I agree with ya Chris she is a Gem and one you dont want to pass up in this life time thats for sure!:thumbsup:


----------



## Auroranut

You're not wrong Dan!! She's a beaut!! I've already assemled, deseamed, and got her in primer and the detail pops out everywhere (as well as a couple of other things). I've got a repair to make to the base (it's been ground at an angle and half the bottom edge is missing-easy fix), then paint!!
Pete's done a wonderful job with this kit and I'd love it if he could find and cast up the big G!!
Well done Pete!!:thumbsup::thumbsup::thumbsup:
And thanks for doing this mate.

Chris.


----------



## mcdougall

Hey Ed and Chris and the rest of you guys who picked up this Fay Wray kit...Rules are that you've got to show your build ups :thumbsup:
Mcdee


----------



## MonsterModelMan

I was waiting for my backdrop to arrive. I stole "borrowed" your idea of using the PL Pteranodon rock wall as part of it...I thought that was very fitting.

MMM


----------



## emsinker

Mcdee:

Don't think either of us are going to live long enough for me to get to it. My significant other is already asking me the philosophical question, "Are you a modeler or a collector?" Soooo many models and so little time.

Ed




mcdougall said:


> Hey Ed and Chris and the rest of you guys who picked up this Fay Wray kit...Rules are that you've got to show your build ups :thumbsup:
> Mcdee


----------



## mcdougall

MonsterModelMan said:


> I was waiting for my backdrop to arrive. I stole "borrowed" your idea of using the PL Pteranodon rock wall as part of it...I thought that was very fitting.
> 
> MMM


Yeah, it makes a great backdrop for the kit :thumbsup: and I've since placed the Pteranodon back up on her perch so she is looking down on the terrified Fay...I'll post a picture tomorrow...I'd do it now, but my daughter isn't here and she does all the uploading of pictures for me because...well because I'm an idiot when it comes to computers:freak:
Mcdee


----------



## mcdougall

emsinker said:


> Mcdee:
> 
> Don't think either of us are going to live long enough for me to get to it. My significant other is already asking me the philosophical question, "Are you a modeler or a collector?" Soooo many models and so little time.
> 
> Ed


I hear that Ed......I've got projects on the go that may never get completed,...but Fay was a quick build up and an easy paint:thumbsup:...Now it's back to my Dungeon...:wave:
Denis:wave:


----------



## Marko

Just sent you an email Molemento Pete, don't know how I missed this beauty. Hope I am not too late!!


----------



## wolfman66

emsinker said:


> Mcdee:
> 
> Don't think either of us are going to live long enough for me to get to it. My significant other is already asking me the philosophical question, "Are you a modeler or a collector?" Soooo many models and so little time.
> 
> Ed


Ed,I have the same problem too.:wave:


----------



## mcdougall

OK...Here is Fay with the entire Backdrop...

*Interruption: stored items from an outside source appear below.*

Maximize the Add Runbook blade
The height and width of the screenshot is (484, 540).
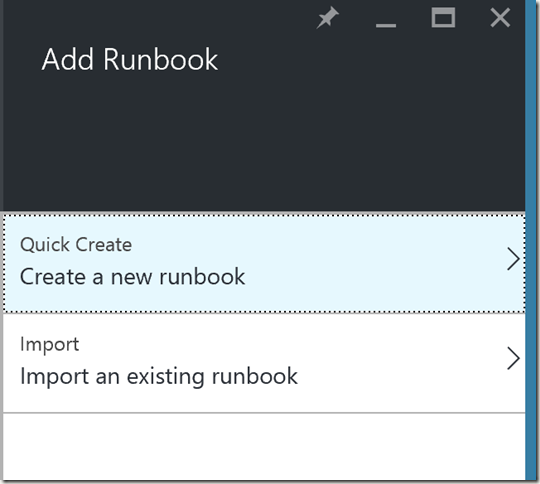point(443,18)
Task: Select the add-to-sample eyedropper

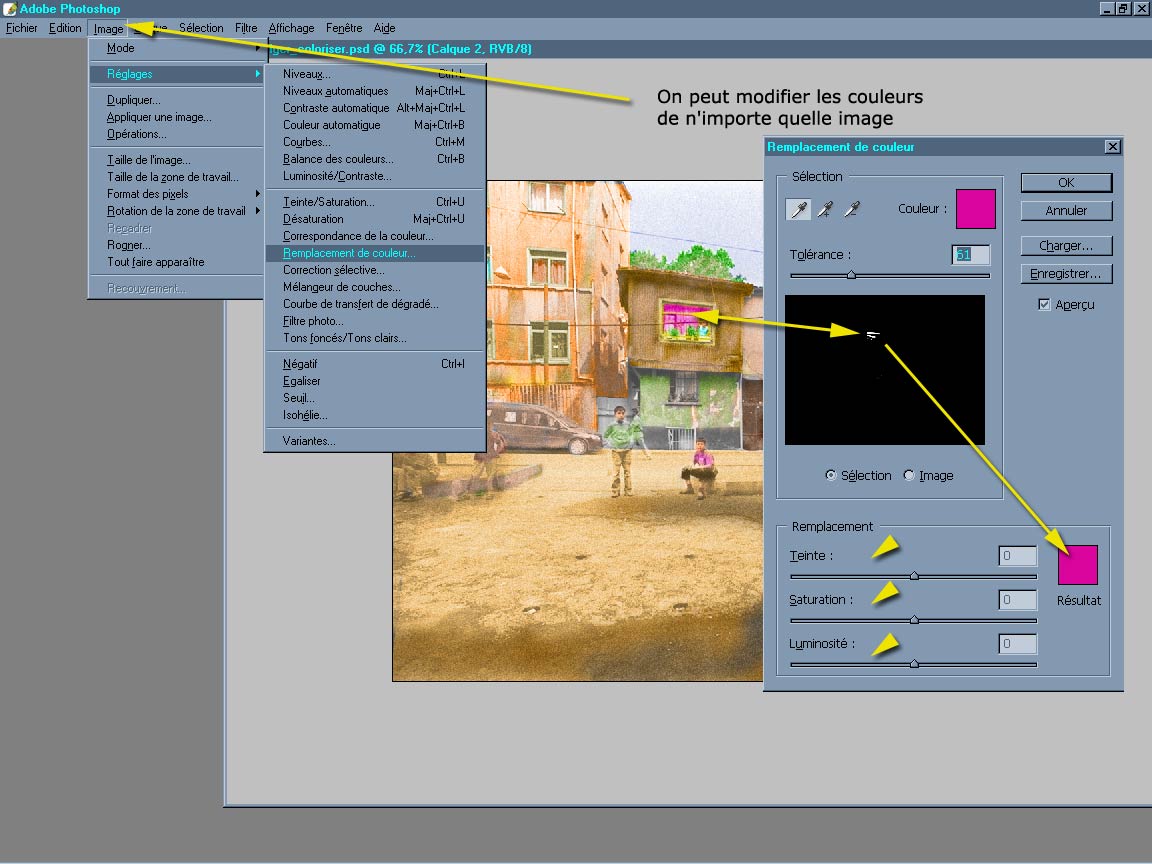Action: [825, 209]
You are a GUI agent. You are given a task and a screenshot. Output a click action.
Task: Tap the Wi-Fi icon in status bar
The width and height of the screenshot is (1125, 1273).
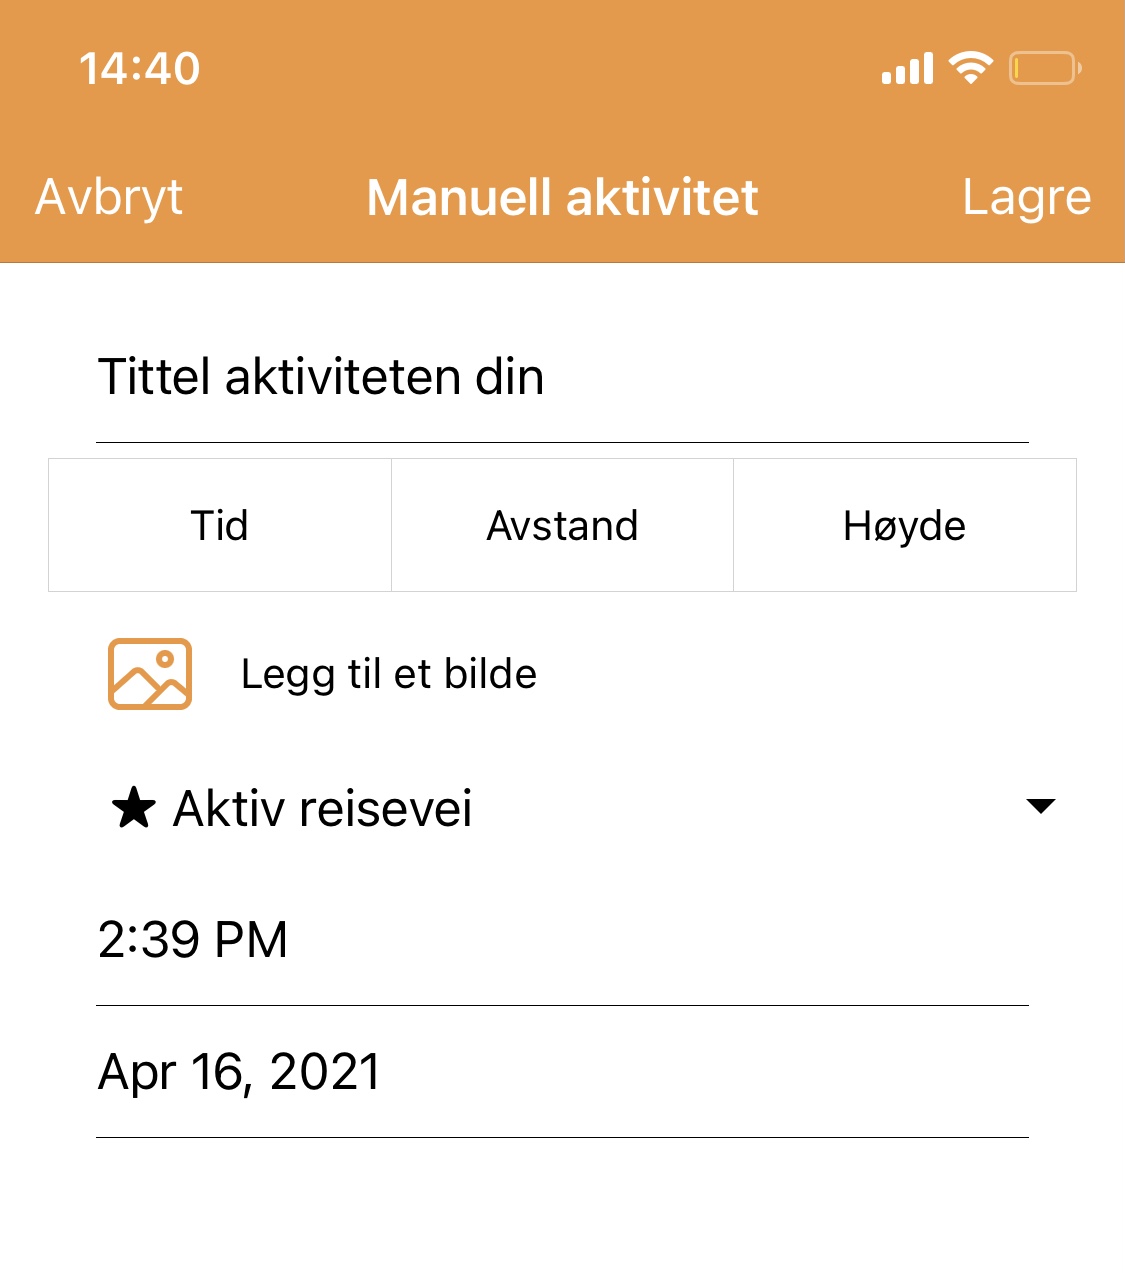970,68
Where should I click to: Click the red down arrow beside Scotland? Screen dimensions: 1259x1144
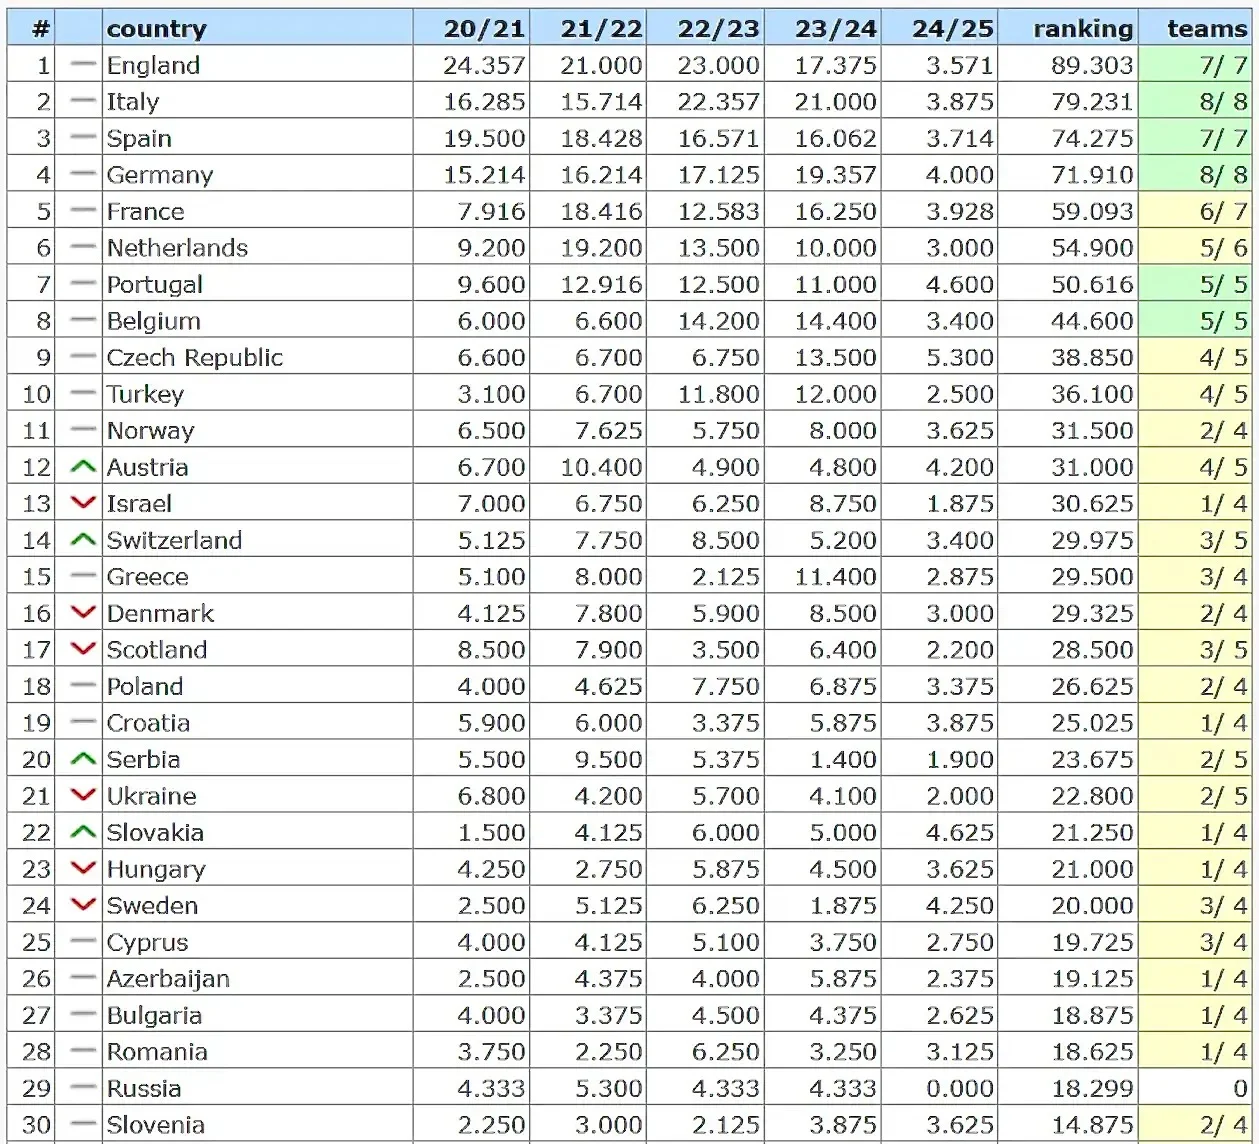83,650
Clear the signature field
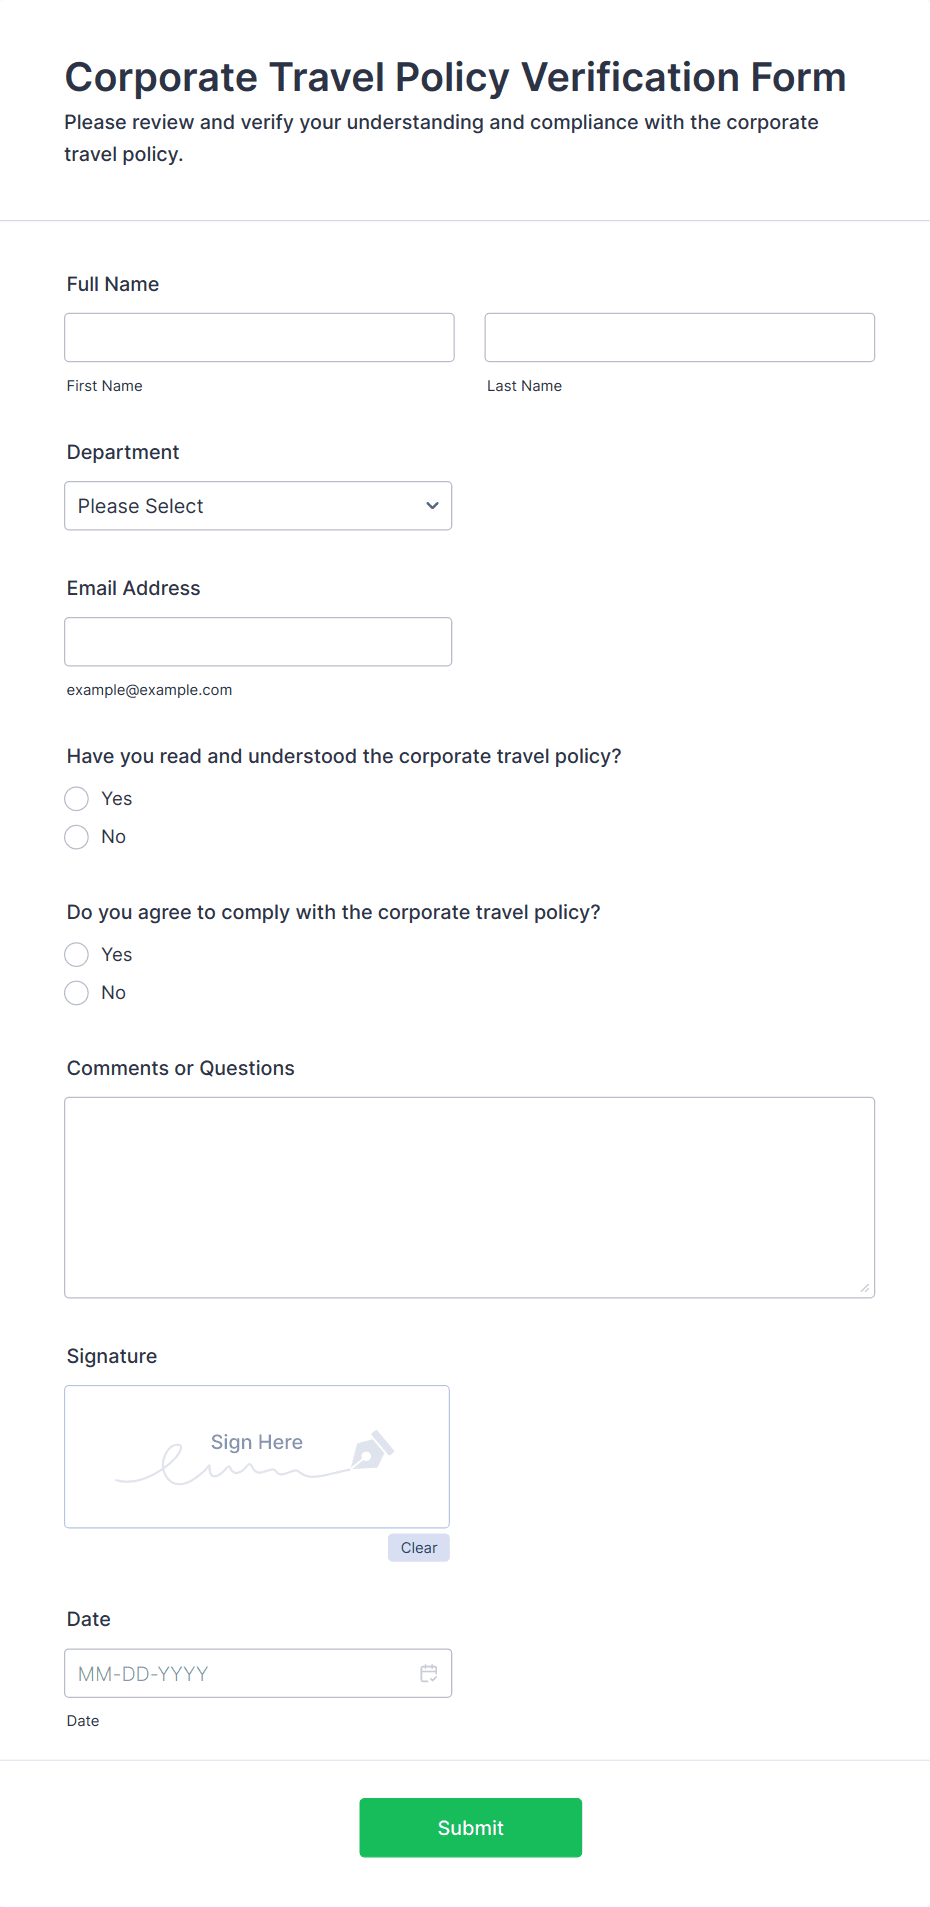This screenshot has height=1907, width=930. pos(418,1548)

Need a bigger Kong !:wave:
Mcdee


----------



## Kitzillastein58

mcdougall said:


> OK...Here is Fay with the entire Backdrop...
> 
> 
> 
> 
> 
> 
> 
> 
> 
> 
> 
> 
> 
> 
> 
> 
> Need a bigger Kong !:wave:
> Mcdee


*Verrry* cool Mcdee! Awesome scene!:thumbsup::thumbsup::thumbsup:

Kitz' :wave:


----------



## Auroranut

That's sweet mate!!:thumbsup::thumbsup::thumbsup: Well st up Denis!

Chris.


----------



## emsinker

I'm liking it, too, Mcdee! Great concept, nice job!

Ed


----------



## mcdougall

Thanks Kitz, Chris and Ed...Yeah I like the dio, but Kong needs to be bigger, right now he is more like Mighty Joe Young , and the Pteranodon needs a new paint job...my daughter painted him a few years ago when she was 11 and I didn't have the heart to re-do her...I initially just wanted to use the rock wall as a backdrop and one thing led to another.
Denis


----------



## Auroranut

Is it the P/L-Aurora dino? You should be able to pick one up cheaply Denis. That way you can keep Beths as it is.
I dunno what you're gonna do about Kong though. He's a biggie!!:freak:

Chris.


----------



## emsinker

Mine arrived today! Verrrry nice, indeed. Who would have thought in 2009 we'd be buying a first-issue Aurora?
Ed


----------



## mcdougall

emsinker said:


> Mine arrived today! Verrrry nice, indeed. Who would have thought in 2009 we'd be buying a first-issue Aurora?
> Ed


My thoughts exactly Ed, ...makes me kind of wonder what other Aurora prototypes might be lurking out there somewhere? Like the MOTM Godzilla...and the other Chamber of Horror kits ie. the Hanging Tree, the Rack...the Jekyll/Hyde (looking in the Mirror) kit...the MOTM 'Movie Set' pieces, the Graveyard set, the Riddler, Metaluna Mutant, the Phantom (Super Hero), a lot of these prototype pieces are shown in issue #38 of Amazing Figure Modeler Mag on page 43...the Aurora Issue...Great mag BTW...
and so...the search continues...:wave:
Denis


----------



## Aurora-brat

I know where The Riddler pattern is...


----------



## mcdougall

OK OK OK ...I'll bite....Where is it???...and please don't say ...Riddle me this... 
Mcfool:wave:


----------



## Aurora-brat

mcdougall said:


> OK OK OK ...I'll bite....Where is it???...and please don't say ...Riddle me this...
> Mcfool:wave:


No, I won't kid you on this. It is in the collection of Andy Yanchus, former Aurora project manager. It is in excellent condition except for the base which has warped severely over the years (acetate has a nasty habit of doing that).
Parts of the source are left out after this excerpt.